Thinking about it again when filling in the foul report, I learned about this important distinction and will need it, no doubt, at a later stage. I can almost feel there are more red cards coming.
But after the half-time break another youngster took over and I just looked him in the eye. No time to go over the instructions again and I just would have to follow him more closely. But forgot to look down. After 3 minutes in second half I suddenly noticed he was wearing flip-flops with white socks. Unbelievable. How could I not have noticed that?
I stopped the game and told him this wouldn’t work. He offered to run on his white socks and I agreed. Spectators were laughing and making smart comments. I would ignore my new assistant ref on one or two signals as he couldn’t work it out and just did what he deemed was right. But running on white socks on warm astro turf certainly proved to be a really bad idea.
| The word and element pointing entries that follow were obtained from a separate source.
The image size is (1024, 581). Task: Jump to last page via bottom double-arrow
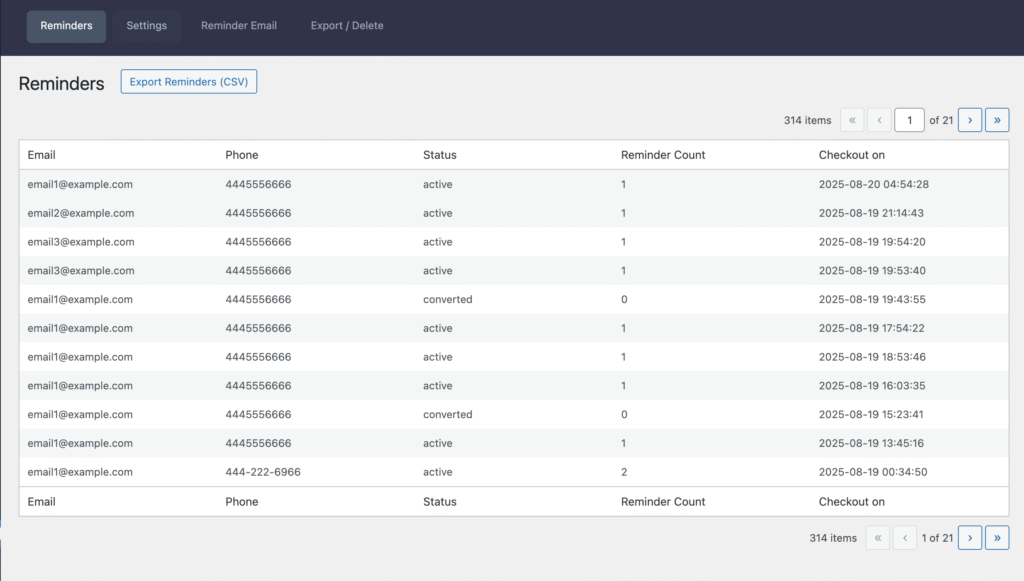click(997, 538)
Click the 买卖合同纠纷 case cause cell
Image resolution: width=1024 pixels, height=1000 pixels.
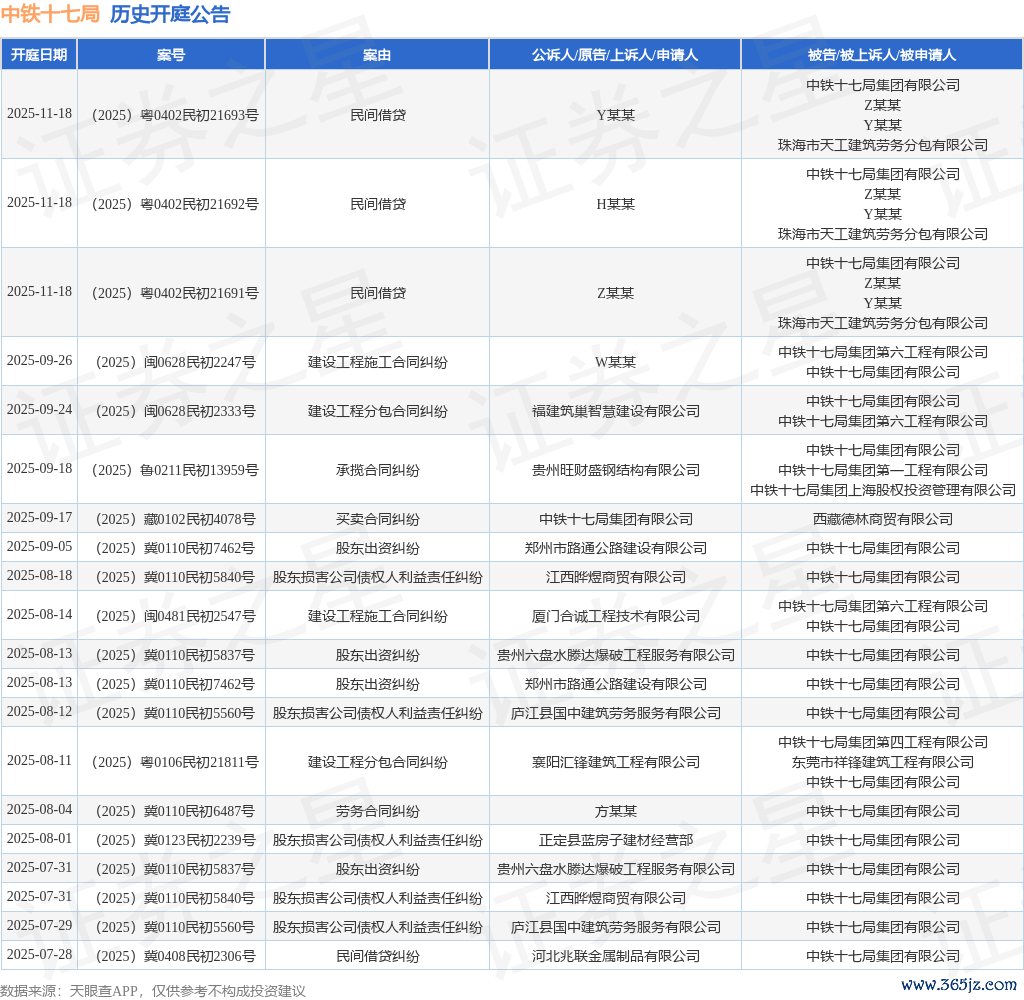click(x=377, y=519)
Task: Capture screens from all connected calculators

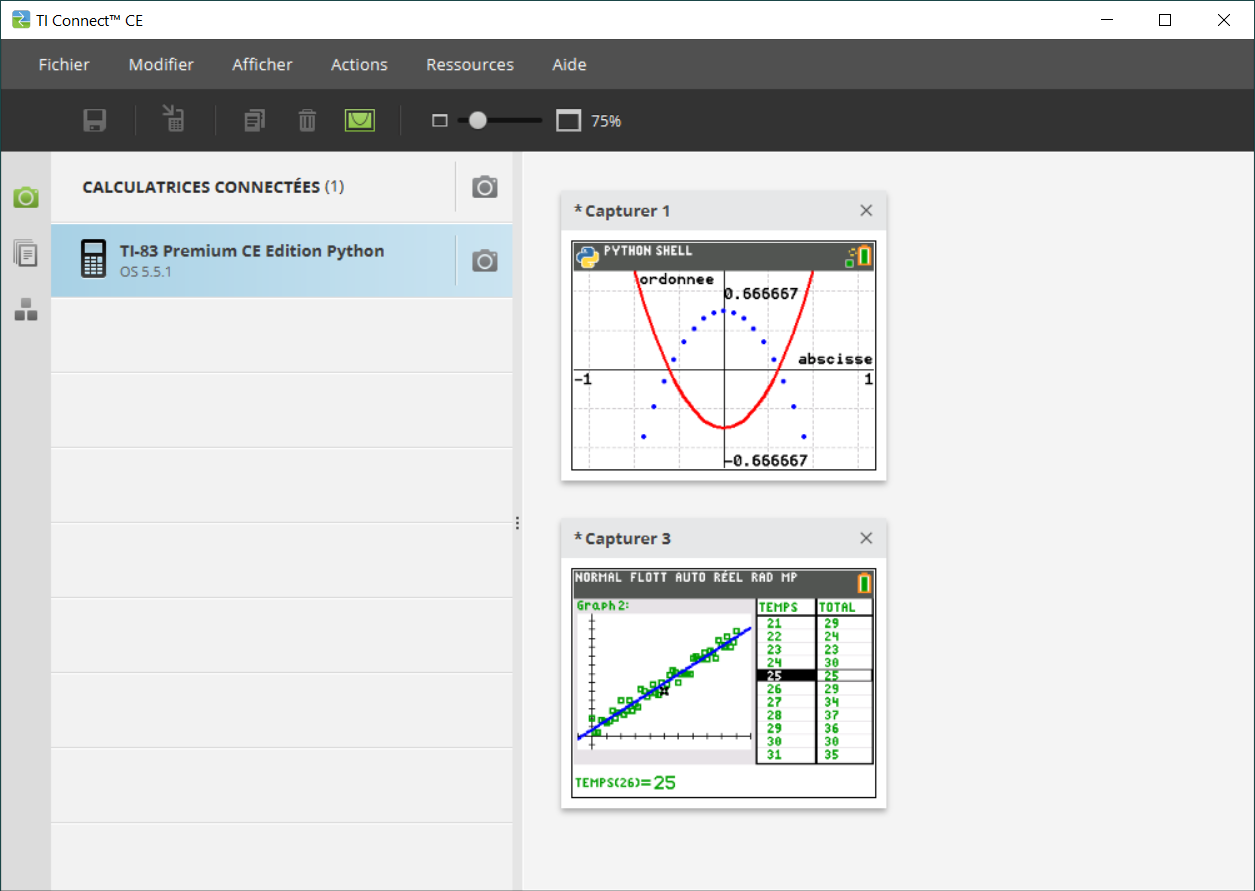Action: pyautogui.click(x=485, y=187)
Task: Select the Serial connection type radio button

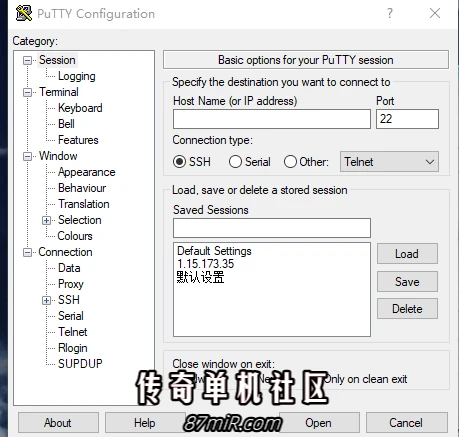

My football day in Amsterdam started with rabbit holes and ended with a cold shower. In between I had a decent game of football and that was about the only thing I could control.
I can’t recall the last time I reffed a game on real grass this season as the majority of Dutch youth games are
played on astroturf nowadays. As a result, I almost forgot about the issues a ref could face, like the small pitch holes dug by rabbits I found on my field inspection.
I asked for a quick repair on which the groundsman diligently started with repairing complete grass patches. I didn’t want to criticize his approach but carefully aired my concern looking at the time left before gamestart. He said not to worry, he would make it in time, but I decided to help him marking the various rabbitholes with small branches. I left for my admin game preps and just hoped he would find them all. To my big relief he in fact did.
The game went well and I returned to the ref locker room, looking forward to a nice shower. To find out there was no hot water. Bummer! The fringes of today’s game were unfortunate but I decided to cherish a good game of reffing and delete the irritations.